Work required: Rewrite the entries below as a JSON list of strings, one string per line, skipping blank lines. Leave the pictures out.

Supplied entries:
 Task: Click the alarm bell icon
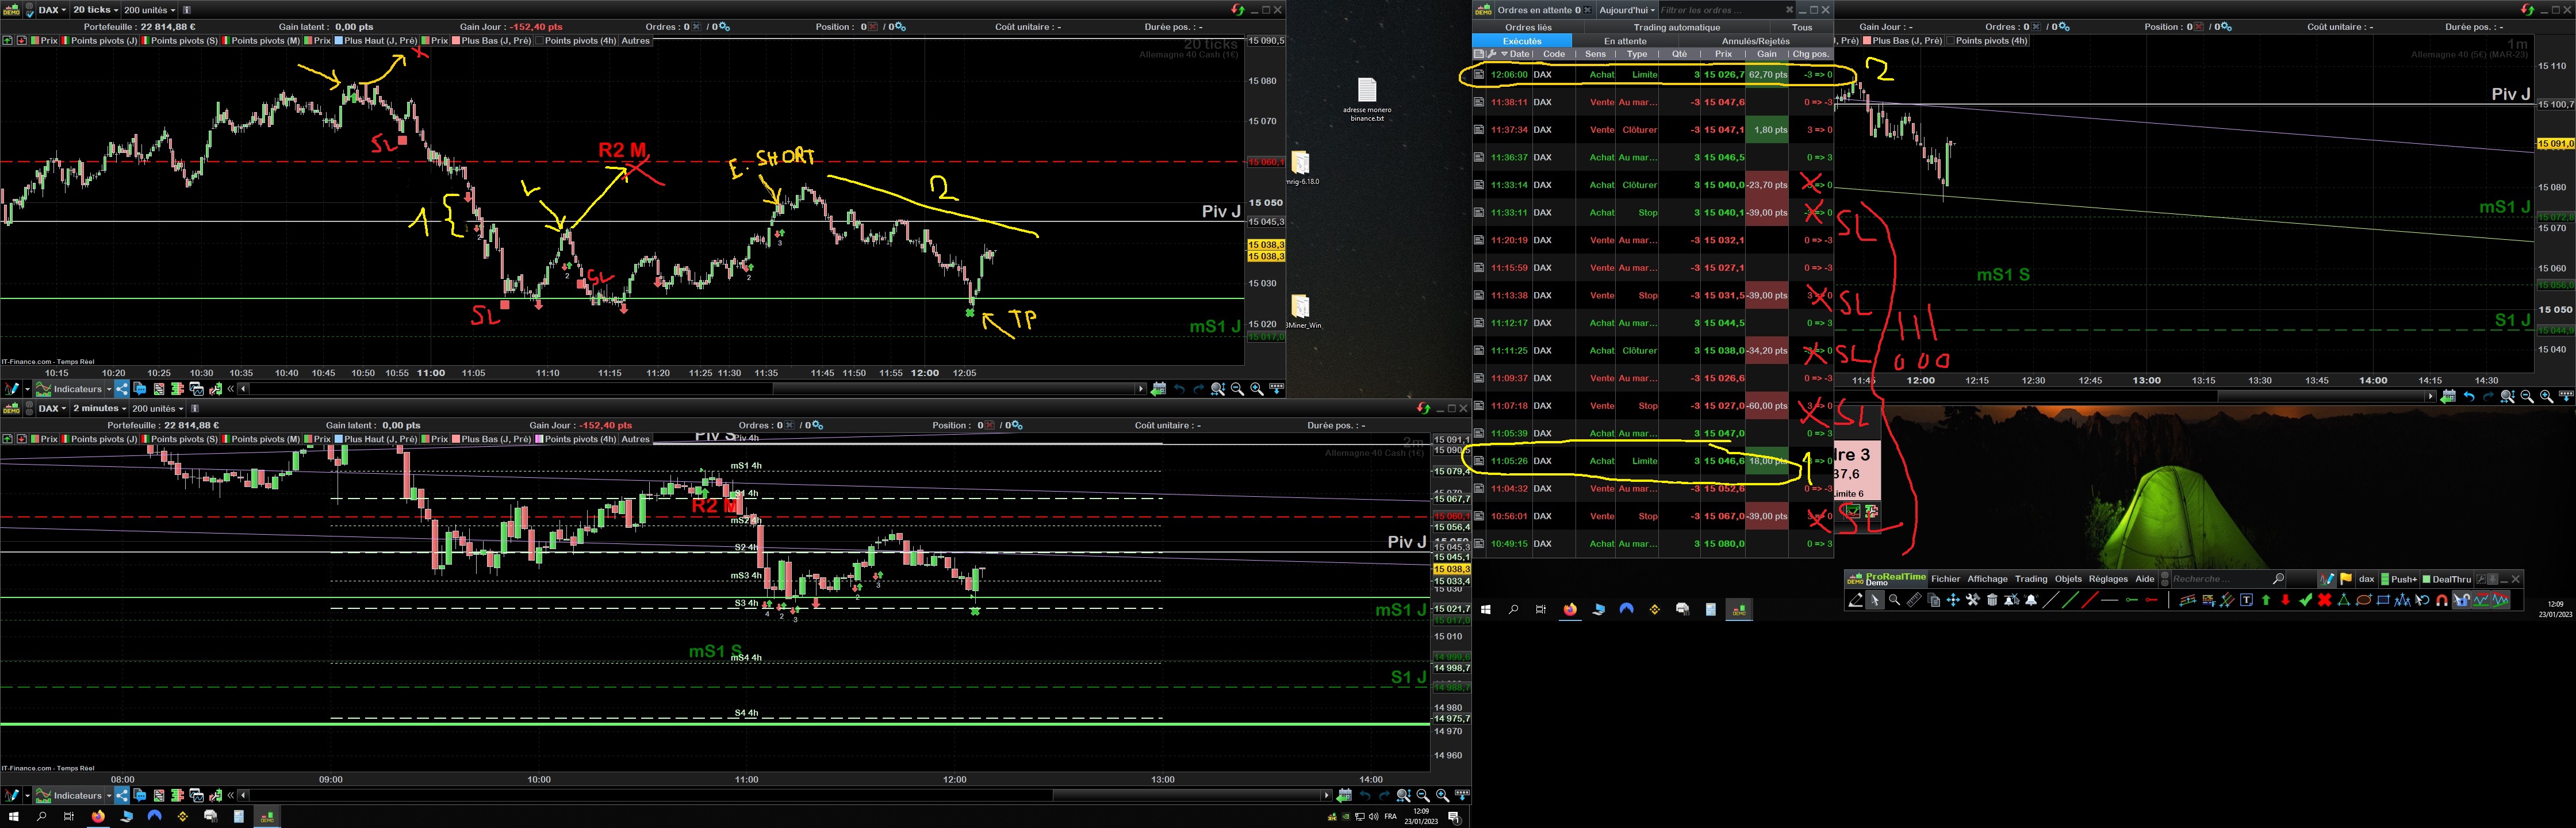pos(2031,600)
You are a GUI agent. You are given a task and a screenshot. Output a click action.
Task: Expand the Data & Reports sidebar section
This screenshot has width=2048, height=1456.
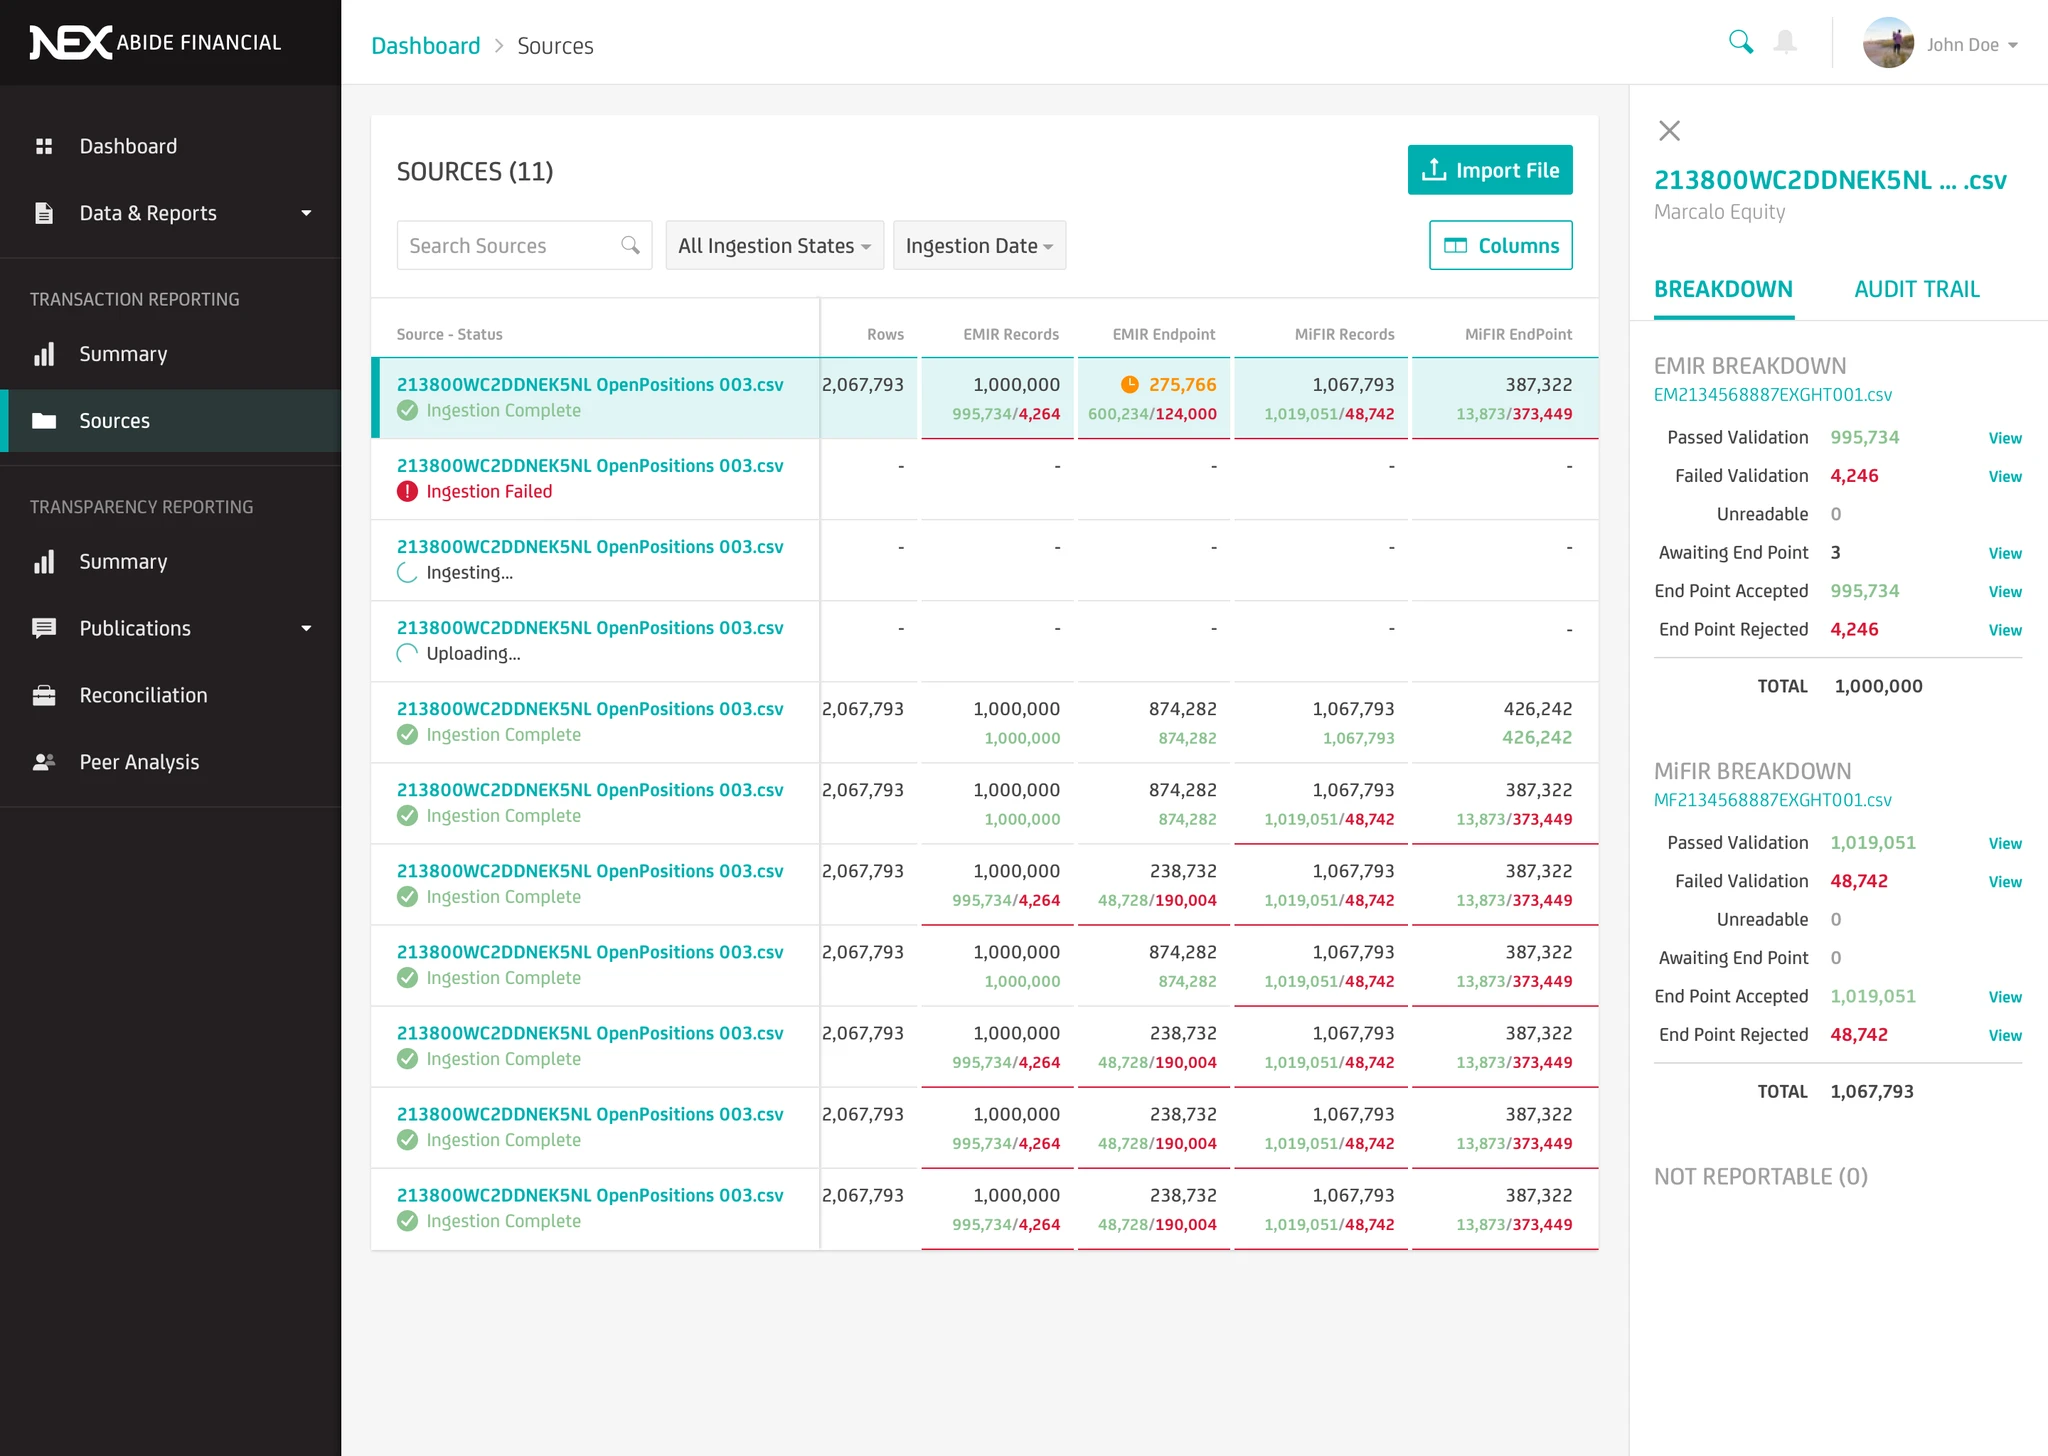(x=306, y=212)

Solution to the exercise:
[
  " Task: Click the alarm bell icon",
  "pos(2031,600)",
  "You are a GUI agent. You are given a task and a screenshot. Output a click action.",
  "Task: Expand the Data & Reports sidebar section",
  "This screenshot has width=2048, height=1456.",
  "(x=306, y=212)"
]